Task goal
Would you count the lines in the material below that include the string "computer"? Only the number is needed.

Data excerpts
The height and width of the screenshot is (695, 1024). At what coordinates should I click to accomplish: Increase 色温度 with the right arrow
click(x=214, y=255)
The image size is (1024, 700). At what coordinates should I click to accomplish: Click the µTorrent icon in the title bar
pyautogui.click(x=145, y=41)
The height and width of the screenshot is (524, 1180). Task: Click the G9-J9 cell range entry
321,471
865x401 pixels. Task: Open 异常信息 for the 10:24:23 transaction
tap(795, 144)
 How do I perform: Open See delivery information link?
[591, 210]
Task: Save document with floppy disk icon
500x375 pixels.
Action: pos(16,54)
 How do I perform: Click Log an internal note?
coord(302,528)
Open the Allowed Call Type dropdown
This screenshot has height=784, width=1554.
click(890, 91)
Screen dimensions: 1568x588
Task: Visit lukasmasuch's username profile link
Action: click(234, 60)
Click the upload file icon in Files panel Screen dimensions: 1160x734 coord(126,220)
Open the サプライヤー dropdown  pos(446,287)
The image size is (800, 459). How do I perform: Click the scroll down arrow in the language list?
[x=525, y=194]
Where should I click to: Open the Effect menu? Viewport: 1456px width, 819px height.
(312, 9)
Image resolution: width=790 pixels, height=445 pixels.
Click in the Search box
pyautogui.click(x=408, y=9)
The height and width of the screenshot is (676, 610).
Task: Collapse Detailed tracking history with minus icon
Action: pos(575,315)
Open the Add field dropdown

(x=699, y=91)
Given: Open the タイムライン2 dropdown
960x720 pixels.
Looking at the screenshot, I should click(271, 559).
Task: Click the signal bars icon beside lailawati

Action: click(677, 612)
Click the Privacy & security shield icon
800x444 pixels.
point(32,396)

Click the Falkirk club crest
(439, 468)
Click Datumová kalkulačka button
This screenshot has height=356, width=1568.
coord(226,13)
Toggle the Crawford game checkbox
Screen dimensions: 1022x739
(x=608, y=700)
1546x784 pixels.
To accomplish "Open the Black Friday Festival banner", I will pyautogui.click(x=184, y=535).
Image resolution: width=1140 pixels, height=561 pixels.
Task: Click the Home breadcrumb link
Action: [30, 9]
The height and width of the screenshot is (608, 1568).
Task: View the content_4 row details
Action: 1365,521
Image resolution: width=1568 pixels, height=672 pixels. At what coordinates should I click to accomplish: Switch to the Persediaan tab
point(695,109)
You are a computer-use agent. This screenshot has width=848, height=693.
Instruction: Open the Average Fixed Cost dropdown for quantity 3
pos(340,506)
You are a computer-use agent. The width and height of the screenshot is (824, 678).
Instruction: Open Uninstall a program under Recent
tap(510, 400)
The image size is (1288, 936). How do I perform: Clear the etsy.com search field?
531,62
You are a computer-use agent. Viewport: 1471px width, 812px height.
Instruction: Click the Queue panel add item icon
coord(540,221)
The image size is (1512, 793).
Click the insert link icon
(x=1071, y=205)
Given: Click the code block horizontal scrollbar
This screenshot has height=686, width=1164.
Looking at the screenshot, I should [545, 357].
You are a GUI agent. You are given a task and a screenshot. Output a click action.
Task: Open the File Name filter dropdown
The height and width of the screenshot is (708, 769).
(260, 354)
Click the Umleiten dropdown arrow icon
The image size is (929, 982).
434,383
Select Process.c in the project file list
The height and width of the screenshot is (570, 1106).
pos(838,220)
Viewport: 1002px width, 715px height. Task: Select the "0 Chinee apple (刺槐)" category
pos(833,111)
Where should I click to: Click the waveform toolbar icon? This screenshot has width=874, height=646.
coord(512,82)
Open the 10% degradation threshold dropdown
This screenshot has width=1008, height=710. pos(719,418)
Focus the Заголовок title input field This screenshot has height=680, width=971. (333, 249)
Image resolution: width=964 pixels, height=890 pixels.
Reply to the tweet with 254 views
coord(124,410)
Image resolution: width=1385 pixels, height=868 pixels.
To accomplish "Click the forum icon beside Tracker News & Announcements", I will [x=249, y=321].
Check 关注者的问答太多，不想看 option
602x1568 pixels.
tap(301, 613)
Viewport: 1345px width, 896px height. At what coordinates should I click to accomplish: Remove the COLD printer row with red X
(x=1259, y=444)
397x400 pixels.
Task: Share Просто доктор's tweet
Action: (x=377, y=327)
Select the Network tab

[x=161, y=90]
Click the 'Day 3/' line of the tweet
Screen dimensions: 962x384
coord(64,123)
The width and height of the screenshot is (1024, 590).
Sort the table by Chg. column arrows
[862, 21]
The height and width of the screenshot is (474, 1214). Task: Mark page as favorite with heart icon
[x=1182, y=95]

Solution to the exercise
3